As a quick explanation here, the earned income tax credit is a government benefit for low-income people issued through the tax code. Estimates show that one in five workers who qualify don’t even apply.

“When I finally got to the IRS website and found another supplier on the IRS website, I realized that the original supplier who had wanted to charge had given up a credit of $1,400,” Moran said.

Another potential solution to the problem is deposit without return. The government would calculate your taxes for you using all of your W-2 and tax forms, and then you could either accept the result or provide proof that you would have to pay less or get more back.

California piloted its version of this approach with favorable feedback from registrants. Joe Bankman, a law professor at Stanford University, helped create the system.

“They know your salary because your employer has already reported it to them,” Bankman said. “So in California, we took that information and we sent a pilot group a completed statement, and we also made it available online. And we said, based on what we know and what you declared last year about your marital status, how many children you have, and so on, here is what your declaration will look like, if it is correct, click correct, submit.

But it didn’t last long. California Republicans alleged the software could cost taxpayers money if it didn’t always maximize deductions. And, of course, we have to mention that Intuit – the California-based maker of TurboTax – spent over a million dollars lobbying lawmakers as Ready Return started to take off.
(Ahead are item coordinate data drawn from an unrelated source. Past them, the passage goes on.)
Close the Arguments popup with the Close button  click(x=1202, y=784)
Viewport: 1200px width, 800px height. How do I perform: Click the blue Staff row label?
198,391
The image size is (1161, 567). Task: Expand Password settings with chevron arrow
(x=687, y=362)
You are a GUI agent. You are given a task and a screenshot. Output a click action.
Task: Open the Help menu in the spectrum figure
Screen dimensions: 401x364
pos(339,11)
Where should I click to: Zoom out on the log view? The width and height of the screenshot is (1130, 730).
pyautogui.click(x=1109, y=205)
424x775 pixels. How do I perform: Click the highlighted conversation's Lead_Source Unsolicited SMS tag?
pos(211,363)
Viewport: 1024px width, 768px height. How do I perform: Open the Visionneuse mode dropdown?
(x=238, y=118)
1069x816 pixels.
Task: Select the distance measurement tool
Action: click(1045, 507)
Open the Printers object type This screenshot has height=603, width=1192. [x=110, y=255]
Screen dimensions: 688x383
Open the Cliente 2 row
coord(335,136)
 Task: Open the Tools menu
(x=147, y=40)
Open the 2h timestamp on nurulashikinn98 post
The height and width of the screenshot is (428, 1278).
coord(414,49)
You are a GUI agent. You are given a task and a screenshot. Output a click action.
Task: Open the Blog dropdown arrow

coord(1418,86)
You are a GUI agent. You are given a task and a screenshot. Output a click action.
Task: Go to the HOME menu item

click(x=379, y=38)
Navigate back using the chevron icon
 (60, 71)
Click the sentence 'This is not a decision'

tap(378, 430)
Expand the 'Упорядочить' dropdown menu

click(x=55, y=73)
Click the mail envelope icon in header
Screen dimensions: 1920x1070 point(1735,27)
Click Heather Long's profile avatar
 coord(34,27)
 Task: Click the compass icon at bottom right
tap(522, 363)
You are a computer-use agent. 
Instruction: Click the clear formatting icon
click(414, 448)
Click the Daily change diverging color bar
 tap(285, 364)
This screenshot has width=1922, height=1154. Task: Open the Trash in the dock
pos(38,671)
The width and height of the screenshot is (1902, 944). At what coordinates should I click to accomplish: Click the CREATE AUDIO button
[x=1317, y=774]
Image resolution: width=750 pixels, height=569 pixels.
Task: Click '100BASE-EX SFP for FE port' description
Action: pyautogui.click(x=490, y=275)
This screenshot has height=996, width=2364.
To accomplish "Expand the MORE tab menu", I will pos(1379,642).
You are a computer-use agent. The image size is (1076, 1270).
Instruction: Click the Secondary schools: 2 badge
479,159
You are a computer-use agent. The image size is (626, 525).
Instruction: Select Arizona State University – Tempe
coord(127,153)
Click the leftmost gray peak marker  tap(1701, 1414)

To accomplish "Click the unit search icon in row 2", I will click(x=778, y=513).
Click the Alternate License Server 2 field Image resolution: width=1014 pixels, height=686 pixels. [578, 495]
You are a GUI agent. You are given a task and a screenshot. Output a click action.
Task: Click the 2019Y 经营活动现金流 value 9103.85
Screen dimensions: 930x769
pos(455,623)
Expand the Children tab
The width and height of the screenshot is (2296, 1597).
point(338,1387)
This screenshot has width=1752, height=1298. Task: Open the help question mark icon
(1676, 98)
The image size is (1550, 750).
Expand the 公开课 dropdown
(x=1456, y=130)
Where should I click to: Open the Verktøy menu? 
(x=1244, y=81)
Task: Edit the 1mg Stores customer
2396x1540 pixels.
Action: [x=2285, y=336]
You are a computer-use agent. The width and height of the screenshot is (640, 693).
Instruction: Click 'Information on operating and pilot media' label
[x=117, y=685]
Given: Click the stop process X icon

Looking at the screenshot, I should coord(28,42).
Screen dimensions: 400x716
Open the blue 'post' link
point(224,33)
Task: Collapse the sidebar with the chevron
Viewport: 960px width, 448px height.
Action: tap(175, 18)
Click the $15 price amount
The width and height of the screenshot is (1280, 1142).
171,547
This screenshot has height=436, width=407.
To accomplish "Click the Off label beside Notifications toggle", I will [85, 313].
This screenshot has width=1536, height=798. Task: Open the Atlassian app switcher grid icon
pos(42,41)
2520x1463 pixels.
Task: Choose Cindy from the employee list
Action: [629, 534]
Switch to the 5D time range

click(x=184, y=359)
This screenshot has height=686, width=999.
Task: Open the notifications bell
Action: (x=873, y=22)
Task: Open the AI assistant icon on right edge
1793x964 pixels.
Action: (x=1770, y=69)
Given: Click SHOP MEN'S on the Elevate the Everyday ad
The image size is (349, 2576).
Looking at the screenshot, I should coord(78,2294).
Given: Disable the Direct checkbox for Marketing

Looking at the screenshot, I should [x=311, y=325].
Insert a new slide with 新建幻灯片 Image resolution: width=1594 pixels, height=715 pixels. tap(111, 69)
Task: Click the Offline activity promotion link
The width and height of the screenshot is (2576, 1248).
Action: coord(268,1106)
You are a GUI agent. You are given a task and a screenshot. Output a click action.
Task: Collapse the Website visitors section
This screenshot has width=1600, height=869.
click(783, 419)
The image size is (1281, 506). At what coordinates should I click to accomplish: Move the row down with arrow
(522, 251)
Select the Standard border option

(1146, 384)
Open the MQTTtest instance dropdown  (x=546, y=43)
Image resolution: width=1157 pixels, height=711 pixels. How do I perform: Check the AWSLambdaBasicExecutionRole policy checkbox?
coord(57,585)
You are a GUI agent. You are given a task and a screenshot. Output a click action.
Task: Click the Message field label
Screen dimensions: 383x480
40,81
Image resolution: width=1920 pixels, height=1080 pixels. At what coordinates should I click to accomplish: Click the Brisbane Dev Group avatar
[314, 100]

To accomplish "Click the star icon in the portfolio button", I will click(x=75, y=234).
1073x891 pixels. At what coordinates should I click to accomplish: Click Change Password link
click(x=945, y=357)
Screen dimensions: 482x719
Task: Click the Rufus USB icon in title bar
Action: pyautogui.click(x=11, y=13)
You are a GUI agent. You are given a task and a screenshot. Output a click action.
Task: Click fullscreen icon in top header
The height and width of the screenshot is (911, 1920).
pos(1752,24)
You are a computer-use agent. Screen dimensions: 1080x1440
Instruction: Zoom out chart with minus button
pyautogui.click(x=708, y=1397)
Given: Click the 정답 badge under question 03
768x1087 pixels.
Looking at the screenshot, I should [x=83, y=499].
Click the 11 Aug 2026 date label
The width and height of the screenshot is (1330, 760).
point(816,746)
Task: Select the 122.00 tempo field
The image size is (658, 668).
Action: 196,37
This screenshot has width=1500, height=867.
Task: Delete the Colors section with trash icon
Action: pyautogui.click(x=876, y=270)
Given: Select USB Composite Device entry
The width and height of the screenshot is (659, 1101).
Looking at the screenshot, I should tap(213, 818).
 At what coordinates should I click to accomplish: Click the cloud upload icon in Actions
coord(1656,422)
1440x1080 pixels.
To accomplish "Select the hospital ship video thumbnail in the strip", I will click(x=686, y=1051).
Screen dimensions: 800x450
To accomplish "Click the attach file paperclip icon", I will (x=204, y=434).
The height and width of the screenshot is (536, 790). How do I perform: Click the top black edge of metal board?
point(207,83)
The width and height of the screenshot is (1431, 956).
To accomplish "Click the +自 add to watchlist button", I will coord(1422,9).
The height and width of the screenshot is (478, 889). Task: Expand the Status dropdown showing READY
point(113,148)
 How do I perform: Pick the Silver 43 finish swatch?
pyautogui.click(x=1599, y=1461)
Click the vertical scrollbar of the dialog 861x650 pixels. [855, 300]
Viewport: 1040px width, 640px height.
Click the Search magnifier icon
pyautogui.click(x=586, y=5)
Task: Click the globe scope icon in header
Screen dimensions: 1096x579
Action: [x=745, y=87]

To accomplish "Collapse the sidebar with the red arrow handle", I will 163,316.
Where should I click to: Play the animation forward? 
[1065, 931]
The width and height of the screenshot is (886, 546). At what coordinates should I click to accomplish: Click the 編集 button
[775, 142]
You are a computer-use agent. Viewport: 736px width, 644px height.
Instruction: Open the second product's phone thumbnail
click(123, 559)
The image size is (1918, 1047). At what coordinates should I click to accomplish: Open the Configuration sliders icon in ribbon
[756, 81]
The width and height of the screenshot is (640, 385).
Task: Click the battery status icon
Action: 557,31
So Bankman fought back, contributing $35,000 of his own money to lobby state lawmakers to promote the no-return system. He also defended it to members of Congress.

“When I went to California to try to fight, I was like, ‘Well, there’s only 120 lawmakers. I’m going to talk to all of them,” Bankman said. “I found out that to do that I had to hire a lobbyist because I just couldn’t handle the details or get the meetings. In Congress when I went, now there are over 500, and what I found everywhere I went was that Intuit had gone before me. They had already met all the representatives I was going to meet.

So the current system lives on, and its complicated setup means that many people who need help won’t get it.

Face-to-face help at IRS offices is mostly limited to appointments only due to COVID.

The National Taxpayer Advocate, an internal IRS watchdog, found that less than 10% of calls made by individuals to the IRS are answered during peak tax season, and that number includes calls from any duration.

The current tax system is profitable for many people, but it is also very frustrating for many Americans who have no choice but to participate in it.

“You can imagine that if you’re not too literate and you’re not too good at counting, maybe English isn’t your first language. It’s a huge burden,” said Bankman.